A Confederação Nacional dos Trabalhadores no Comércio (CNTC) comemorou a medida: “Foi resultado de uma articulação das entidades sindicais, em especial das confederações, que defenderam, junto ao ministro do Trabalho, Luiz Marinho, a necessidade de reparar um erro histórico que começou no governo de Michel Temer, quando foi desrespeitada a legislação que garantia o direito dos trabalhadores do comércio de negociar as condições de trabalho em feriados”.
A Confederação Nacional dos Trabalhadores no Comércio e Serviços (Contracs) também elogiou a portaria. Para o presidente da entidade, Julimar Roberto, a decisão representa uma vitória dos trabalhadores contra a precarização profissional em feriados sem a devida contrapartida.

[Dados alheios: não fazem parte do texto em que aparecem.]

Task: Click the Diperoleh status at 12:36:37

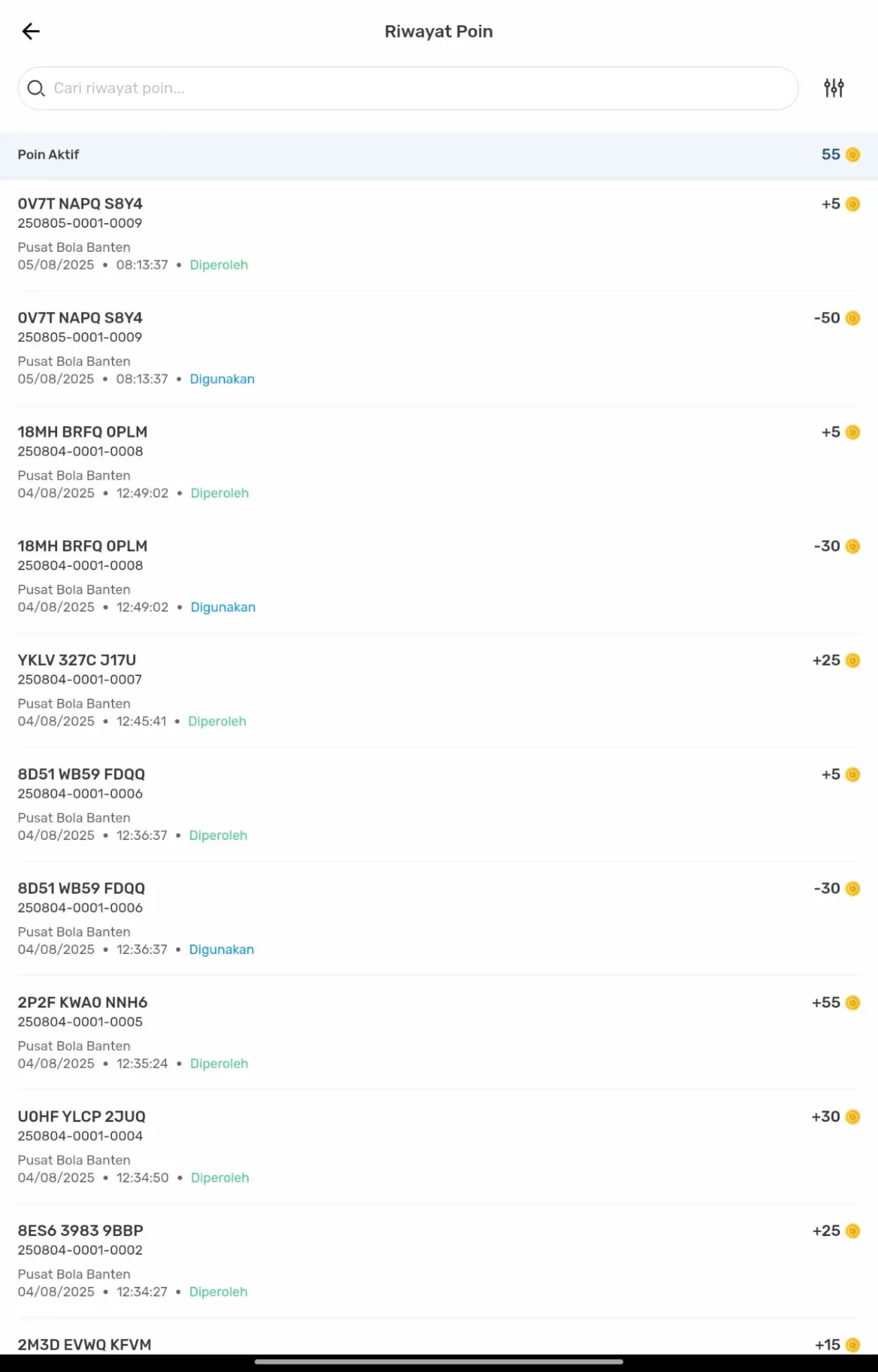Action: (x=218, y=836)
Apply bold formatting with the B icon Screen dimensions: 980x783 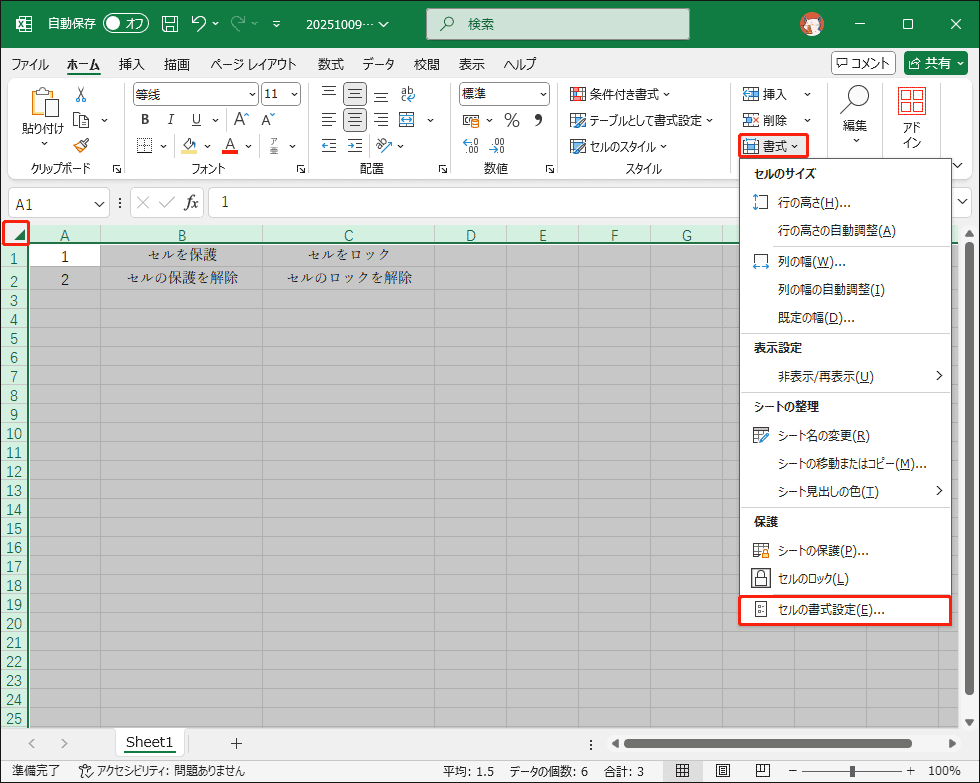[x=145, y=120]
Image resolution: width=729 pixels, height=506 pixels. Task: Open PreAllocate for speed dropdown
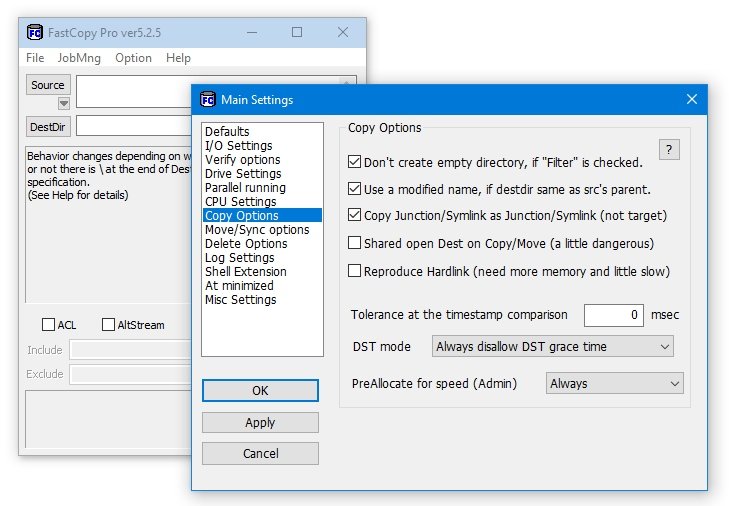tap(614, 384)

A Força Sindical considera a decisão importante. “Resgate histórico para a nossa categoria”, comentou o presidente do Sindicato dos Empregados no Comércio de Porto Alegre, Nilton Neco.
Setor produtivo
A Associação Brasileira de Supermercados (Abras), setor que emprega mais de 3 milhões de pessoas, alertou para os danos que a medida pode provocar para a economia.
Em nota, disse que a portaria do Ministério do Trabalho vai “reduzir a atividade econômica e fechar postos de trabalho no setor supermercadista, que a regra do governo é um cerco à manutenção e criação de empregos”.

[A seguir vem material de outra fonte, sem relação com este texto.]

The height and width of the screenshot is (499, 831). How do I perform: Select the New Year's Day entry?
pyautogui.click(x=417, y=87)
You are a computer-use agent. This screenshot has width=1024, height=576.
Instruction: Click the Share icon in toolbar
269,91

Ainda segundo a Abras, com a revogação, os supermercados e hipermercados terão dificuldades para abertura das lojas, “o que representará elevação significativa nos custos de mão de obra, além de reduzir a oferta de empregos, face à inevitável redução da atividade econômica”.
A Confederação Nacional do Comércio de Bens, Serviços e Turismo (CNC) manifestou preocupação com relação aos termos da portaria.
“A portaria contribui para gerar um clima de insegurança jurídica, impactando negativamente nas futuras negociações, prejudicando trabalhadores, empresas e a sociedade civil. Neste momento em que o país necessita urgentemente de retomar a pujança na sua economia, medida desse porte poderá comprometer o pleno exercício das atividades econômicas, com prejuízo para todos”, advogado da diretoria jurídica e sindical da CNC, Roberto Lopes.
4. O que diz a lei brasileira sobre trabalho em feriados
De acordo com as leis trabalhistas, é proibido trabalhar em dias de feriado no Brasil. “No entanto, é possível trabalhar por motivo de necessidade imperiosa ou força maior, autorização do Ministério do Trabalho e em algumas atividades cujo trabalho é previamente autorizado por meio de portarias ou negociação coletiva“, explica Ana Gabriela Burlamaqui, advogada trabalhista e sócia do A. C Burlamaqui Consultores.
No caso da liberação do trabalho, os profissionais podem receber o pagamento em dobro ou folga compensatória. “Havendo banco de horas também poderão ser lançadas estas horas de trabalho, nos termos do acordo individual ou coletivo que estabeleceu o banco de horas”, completa.